Transfer von Wissen: Herausforderung Unternehmensnachfolge – Aktuelle Trends
Gastbeitrag von Julia Blaue, LL.M., Rechtsanwältin und Notarin, Brinkmann.Weinkauf Rechtsanwälte Partnerschaft mbB
Eine Unternehmensnachfolge ist – nicht nur, aber insbesondere im Mittelstand – eine Herzensangelegenheit. Unternehmer und Unternehmerinnen nehmen von dem eigenen (Lebens)Werk Abschied. Doch auch externe Umstände lassen die Unternehmensnachfolge schwieriger werden. Über aktuelle Trends und Entwicklungen:
In den kommenden drei bis zehn Jahren wird die Herausforderung „Unternehmensnachfolge“ noch dringender. Das kommende Auslaufen der Babyboomer-Generation wird eine große Lücke in den Unternehmen hinterlassen. Aktuell ist bereits jeder zweite Wirtschaftstreibende im Mittelstand 55 Jahre alt oder älter. Vor dem Hintergrund der Welle an Unternehmensnachfolgen ist es sinnvoll, sich möglichst frühzeitig mit der Nachfolge für das eigene Unternehmen zu beschäftigen.
Zu Beginn des Nachfolgeprozesses gilt es eine Schnittmenge zu potenziellen Nachfolgern zu finden. Doch wo und wie kann diese ausgemacht werden?
In Betracht kommen leitende Mitarbeiter/Geschäftsführer des Unternehmens, in anderen Fällen Familienmitglieder, die bereit sind, das Familienunternehmen fortzuführen. Scheiden diese Konstellationen aus, bleibt die Veräußerung an externe Dritte – die nicht selten im eigenen Netzwerk gefunden werden. Doch hier ist das Problem am deutlichsten: es fehlt bereits heute zu oft an geeigneten Übernehmern. Auf der Seite der Unternehmer besteht das Problem häufig darin, dass sie sich nicht rechtzeitig auf die Übergabe des Betriebs an die jüngere Generation vorbereiten. Auf der Seite der potenziellen Nachfolger stehen vor allem Finanzierungsprobleme der Übernahme eines Betriebs im Weg. Auch der demografische Wandel, Fachkräftemangel und eine generelle Unsicherheit im geschäftlichen Umfeld sind weitere Faktoren.
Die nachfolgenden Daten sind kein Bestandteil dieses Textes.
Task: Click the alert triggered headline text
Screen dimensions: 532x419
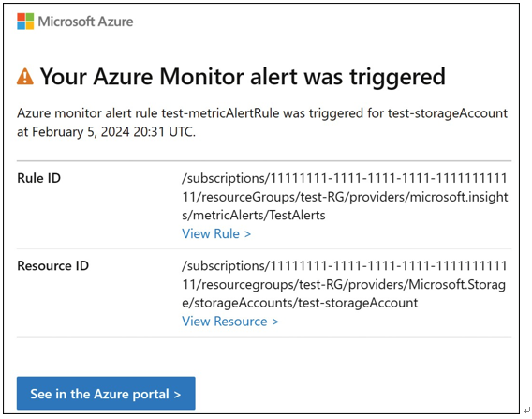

Die zunehmende Bedeutung von Nachhaltigkeit wird auch die Nachfolgemodelle weiter beeinflussen. Eine bereits heute angesetzte, nachhaltige Unternehmensstrategie kann dazu beitragen, den Unternehmenswert, und somit die Attraktivität für mögliche Nachfolger – insbesondere Dritte – zu steigern.
Neue Perspektiven
Auch generationsübergreifende Kooperationen zeichnen sich als Trend in der Unternehmensnachfolge ab. Hierbei kommen junge Unternehmer und Unternehmerinnen mit etablierten Unternehmen in Kontakt. Über Investoren werden die jungen Unternehmer und Unternehmerinnen dann in die Lage versetzt, sich im Unternehmen einzubringen und für eine gewisse Übergangszeit noch mit der „alten“ Führungsriege zusammenzuarbeiten. Das schafft Synergien und hilft alte Netzwerke und Kooperationen aufrecht zu erhalten.
Häufig äußern Unternehmer, sie seien zu sehr in das operative Geschäft eingebunden gewesen, um sich mit dem Thema Nachfolge tatsächlich auseinanderzusetzen. Ist aber kein „Notfallplan“ gestrickt, kann es zu einer „Lähmung“ des Unternehmens kommen, wenn die Frage der Managementnachfolge nicht hinreichend vorbereitet ist. Auch in Familienunternehmen kann es passieren, dass das Unternehmen aufgrund von Streitigkeiten oder anderen Zwischenfällen im Familienkreis letztlich doch zerschlagen wird. Nicht zu vergessen sind Uneinigkeiten im bestehenden Gesellschafterkreis, die eine Nachfolge erheblich verzögern und sehr kompliziert machen können.
Ein Nachfolgeprozess ist stets effektiv zu gestalten, operative Zyklen des Geschäfts sind zu beachten. So kann es insbesondere für saisonabhängige Unternehmen ein Unterschied sein, in welcher Phase eines Unternehmenszyklus das Unternehmen tatsächlich verkauft bzw. übernommen wird.
Die langfristige und gute Planung einer Unternehmensnachfolge ist essentiell für einen späteren effektiven Übernahmeprozess. Jeder Abschnitt dieses Prozesses beinhaltet seine ganz individuellen Herausforderungen, die aber durch den Unternehmer bzw. die Unternehmerin in Zusammenarbeit mit externen fachlichen Beratern zielstrebig gemeistert werden können.